● INSTRUCTIONS TO FOLLOW: All the entries that follow must be written out again exactly.

● Source records:
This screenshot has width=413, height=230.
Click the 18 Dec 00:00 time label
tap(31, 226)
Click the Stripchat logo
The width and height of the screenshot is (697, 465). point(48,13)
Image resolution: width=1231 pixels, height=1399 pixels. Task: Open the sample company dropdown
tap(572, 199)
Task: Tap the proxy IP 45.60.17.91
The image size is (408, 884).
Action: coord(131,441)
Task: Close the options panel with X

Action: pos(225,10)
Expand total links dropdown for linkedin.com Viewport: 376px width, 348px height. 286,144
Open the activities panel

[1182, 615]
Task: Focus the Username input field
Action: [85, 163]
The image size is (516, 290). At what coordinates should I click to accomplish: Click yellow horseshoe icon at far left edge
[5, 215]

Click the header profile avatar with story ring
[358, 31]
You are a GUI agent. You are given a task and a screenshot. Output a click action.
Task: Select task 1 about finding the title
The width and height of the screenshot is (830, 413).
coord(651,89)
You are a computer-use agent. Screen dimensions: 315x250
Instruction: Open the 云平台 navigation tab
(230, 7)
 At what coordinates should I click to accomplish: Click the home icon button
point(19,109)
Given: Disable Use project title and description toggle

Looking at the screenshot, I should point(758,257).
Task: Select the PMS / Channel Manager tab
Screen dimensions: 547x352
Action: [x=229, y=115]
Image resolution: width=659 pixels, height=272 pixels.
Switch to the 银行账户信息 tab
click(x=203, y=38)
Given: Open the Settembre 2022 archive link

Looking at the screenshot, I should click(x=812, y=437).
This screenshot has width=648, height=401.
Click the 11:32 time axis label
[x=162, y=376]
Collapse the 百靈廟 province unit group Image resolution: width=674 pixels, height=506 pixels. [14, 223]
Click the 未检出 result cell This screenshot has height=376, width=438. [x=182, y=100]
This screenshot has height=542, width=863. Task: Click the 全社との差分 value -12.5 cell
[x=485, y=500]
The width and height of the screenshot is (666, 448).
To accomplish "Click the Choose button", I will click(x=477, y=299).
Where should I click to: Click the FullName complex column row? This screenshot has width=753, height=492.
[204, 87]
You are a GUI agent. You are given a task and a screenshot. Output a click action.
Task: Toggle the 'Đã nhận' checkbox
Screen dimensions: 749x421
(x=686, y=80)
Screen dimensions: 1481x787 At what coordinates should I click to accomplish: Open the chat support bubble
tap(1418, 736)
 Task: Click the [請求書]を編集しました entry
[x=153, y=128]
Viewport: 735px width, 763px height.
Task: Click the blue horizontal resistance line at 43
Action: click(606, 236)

● RESPONSE:
This screenshot has width=413, height=230.
Click the 18 Dec 00:00 time label
tap(31, 226)
Click the Stripchat logo
The width and height of the screenshot is (697, 465). point(48,13)
Image resolution: width=1231 pixels, height=1399 pixels. Task: Open the sample company dropdown
tap(572, 199)
Task: Tap the proxy IP 45.60.17.91
The image size is (408, 884).
Action: coord(131,441)
Task: Close the options panel with X

Action: pos(225,10)
Expand total links dropdown for linkedin.com Viewport: 376px width, 348px height. 286,144
Open the activities panel

[1182, 615]
Task: Focus the Username input field
Action: [85, 163]
The image size is (516, 290). At what coordinates should I click to accomplish: Click yellow horseshoe icon at far left edge
[5, 215]

Click the header profile avatar with story ring
[358, 31]
You are a GUI agent. You are given a task and a screenshot. Output a click action.
Task: Select task 1 about finding the title
The width and height of the screenshot is (830, 413).
coord(651,89)
You are a computer-use agent. Screen dimensions: 315x250
Instruction: Open the 云平台 navigation tab
(230, 7)
 At what coordinates should I click to accomplish: Click the home icon button
point(19,109)
Given: Disable Use project title and description toggle

Looking at the screenshot, I should point(758,257).
Task: Select the PMS / Channel Manager tab
Screen dimensions: 547x352
Action: [x=229, y=115]
Image resolution: width=659 pixels, height=272 pixels.
Switch to the 银行账户信息 tab
click(x=203, y=38)
Given: Open the Settembre 2022 archive link

Looking at the screenshot, I should click(x=812, y=437).
This screenshot has width=648, height=401.
Click the 11:32 time axis label
[x=162, y=376]
Collapse the 百靈廟 province unit group Image resolution: width=674 pixels, height=506 pixels. [14, 223]
Click the 未检出 result cell This screenshot has height=376, width=438. [x=182, y=100]
This screenshot has height=542, width=863. Task: Click the 全社との差分 value -12.5 cell
[x=485, y=500]
The width and height of the screenshot is (666, 448).
To accomplish "Click the Choose button", I will click(x=477, y=299).
Where should I click to: Click the FullName complex column row? This screenshot has width=753, height=492.
[204, 87]
You are a GUI agent. You are given a task and a screenshot. Output a click action.
Task: Toggle the 'Đã nhận' checkbox
Screen dimensions: 749x421
(x=686, y=80)
Screen dimensions: 1481x787 At what coordinates should I click to accomplish: Open the chat support bubble
tap(1418, 736)
 Task: Click the [請求書]を編集しました entry
[x=153, y=128]
Viewport: 735px width, 763px height.
Task: Click the blue horizontal resistance line at 43
Action: click(606, 236)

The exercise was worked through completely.